Anda di halaman 1dari 3

Markus 9:30-37 (Khotbah Epistel)

Pemimpin Yang Rendah Hati

Pendahuluan
Konsep kepemimpinan umum biasanya dikaitkan dengan konsep power (kuasa), sehingga muncul
opini publik yang mengatakan bahwa seorang pemimpin adalah seorang yang memiliki kuasa.
Praktik kepemimpinan dengan mengandalkan kuasa seringkali identik dengan gila hormat, minta
dilayani, tirani, sombong, sewenang-wenang, dll.

Pemahaman dan praktik kepemimpinan umum sangat berbeda dengan konsep kepemimpinan yang
pernah diajarkan dan didemonstrasikan oleh Yesus Kristus. Penting digarisbawahi di sini bahwa
Tuhan Yesus tidak meniadakan kuasa. Namun Ia memutarbalikkan konsep dan praktik kuasa.
Tekanan Tuhan Yesus sama sekali bukan pada kuasa seorang pemimpin, namun kerendahan hati
seorang pelayan.

Penjelasan
Dalam nas ini secara tersirat dinyatakan bahwa Yesus sedang bergerak menuju Yerusalem dan itu
berarti berjalan menuju salib yang telah menungguNya di sana. Pada kesempatan ini Yesus
kembali memberitahukan perihal derita dan kematian yang akan Dia alami.
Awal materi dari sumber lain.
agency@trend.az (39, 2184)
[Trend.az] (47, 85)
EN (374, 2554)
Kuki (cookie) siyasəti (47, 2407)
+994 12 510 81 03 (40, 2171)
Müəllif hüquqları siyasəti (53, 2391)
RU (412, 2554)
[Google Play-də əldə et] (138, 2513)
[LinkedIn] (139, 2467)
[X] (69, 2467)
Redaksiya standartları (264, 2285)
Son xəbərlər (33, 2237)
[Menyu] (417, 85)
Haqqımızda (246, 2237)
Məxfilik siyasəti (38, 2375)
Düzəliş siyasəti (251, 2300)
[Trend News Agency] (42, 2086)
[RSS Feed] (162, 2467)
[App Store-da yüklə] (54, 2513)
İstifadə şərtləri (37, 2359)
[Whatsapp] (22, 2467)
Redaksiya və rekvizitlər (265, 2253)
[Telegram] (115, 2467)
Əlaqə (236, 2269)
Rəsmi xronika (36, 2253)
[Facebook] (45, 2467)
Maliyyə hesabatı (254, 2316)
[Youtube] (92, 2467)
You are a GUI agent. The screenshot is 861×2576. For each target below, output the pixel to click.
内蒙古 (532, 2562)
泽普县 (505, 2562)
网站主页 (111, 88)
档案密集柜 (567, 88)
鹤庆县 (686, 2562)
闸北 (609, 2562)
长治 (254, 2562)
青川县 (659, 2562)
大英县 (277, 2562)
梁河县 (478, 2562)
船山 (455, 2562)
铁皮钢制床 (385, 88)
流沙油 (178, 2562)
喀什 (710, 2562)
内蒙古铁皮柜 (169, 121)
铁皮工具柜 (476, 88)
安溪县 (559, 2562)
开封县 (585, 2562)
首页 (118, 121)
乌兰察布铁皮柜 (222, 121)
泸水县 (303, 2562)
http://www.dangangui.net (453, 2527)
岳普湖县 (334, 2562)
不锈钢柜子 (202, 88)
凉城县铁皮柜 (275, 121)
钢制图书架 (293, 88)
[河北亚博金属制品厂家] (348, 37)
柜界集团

Dalam ayat 30 dikatakan bahwa ketika melewati Galilea bersama para muridNya, Tuhan Yesus
tidak mau diketahui orang. Hal itu menunjukkan bahwa Tuhan Yesus sangat mementingkan tujuan
utamaNya datang ke dalam dunia ini, serta rencana mempersiapkan para saksi mata, jauh-jauh hari
sebelum Ia meninggalkan dunia ini. Tuhan Yesus tidak mengutamakan popularitas. Pada dasarnya
Tuhan Yesus tidak suka menonjolkan diri; Ia dapat “menyembunyikan diri” selama tigapuluh
tahun, sebelum memulai tugas besarNya.

Namun ketika Tuhan Yesus sedang berbicara tentang penderitaanNya, murid-murid justru sedang
asyik ‘bertengkar’ tentang siapa yang terbesar di antara mereka (ay.34). Mereka tidak mengerti
apa yang sedang dibicarakan Yesus. Mereka asyik dengan pikiran mereka masing-masing. Mereka
tidak sungguh mengerti arti ke Mesias-an Tuhan Yesus. Mereka begitu terpaku dengan kuasa
dunia. Karena itu mereka berpikir siapa yang terbesar, siapa yang akan menjadi pemimpin setelah
kematian-Nya. Dapat kita bayangkan bagaimana perasaan Tuhan Yesus mengetahui pola pikir para
murid yang telah Dia didik secara khusus itu. Ketika Dia sedang berjalan menuju salib, mereka
justru berebut kuasa.

Mereka lupa bahwa panggilan mereka menjadi murid adalah panggilan untuk menderita bersama
Kristus. Mereka lupa bahwa mereka dipanggil untuk melayani seperti yang diteladankan oleh
Yesus sendiri. Karena itu Tuhan Yesus menegur mereka dengan berkata: “Jika seseorang ingin
menjadi yang terdahulu, hendaklah ia menjadi yang terakhir dari semuanya dan pelayan dari
semuanya” (ay.35).

Pandangan Tuhan Yesus berbeda dari pandangan dunia yang menganggap bahwa kebesaran
ditentukan oleh seberapa banyak orang yang melayani kita. Dunia memang mencari kebesaran
dalam bentuk kuasa, popularitas, dan kekayaan. Ambisi dunia adalah menerima perhatian dan
penghargaan. Lalu salahkah berambisi menjadi orang besar? Bukan demikian. Yesus ingin
meluruskan pandangan bahwa kebesaran adalah menjadi orang pertama, sementara orang lain
menjadi nomor dua, tiga, dan seterusnya. Kebesaran sejati bukan menempatkan diri di atas orang
lain supaya kita dimuliakan.

Kebesaran sejati adalah menempatkan diri kita untuk melayani dan menjadi berkat bagi sesama.
Misalnya seorang dokter. Ia dianggap besar bukan karena ia seorang spesialis yang bekerja di
rumah sakit mahal. Atau karena ia sering menjadi pembicara di seminar-seminar kesehatan. Ia
dianggap besar bila ia juga menyediakan waktunya untuk menangani dan melayani orang-orang
miskin.

Tuhan Yesus mengajarkan kepemimpinan yang sejati. Bagi yang ingin di depan haruslah menjadi
yang paling belakang.Yang ingin menjadi pemimpin, harus menjadi hamba. Untuk menjelaskan
ini, Ia lalu merangkul seorang anak kecil sebagai model (ay.36).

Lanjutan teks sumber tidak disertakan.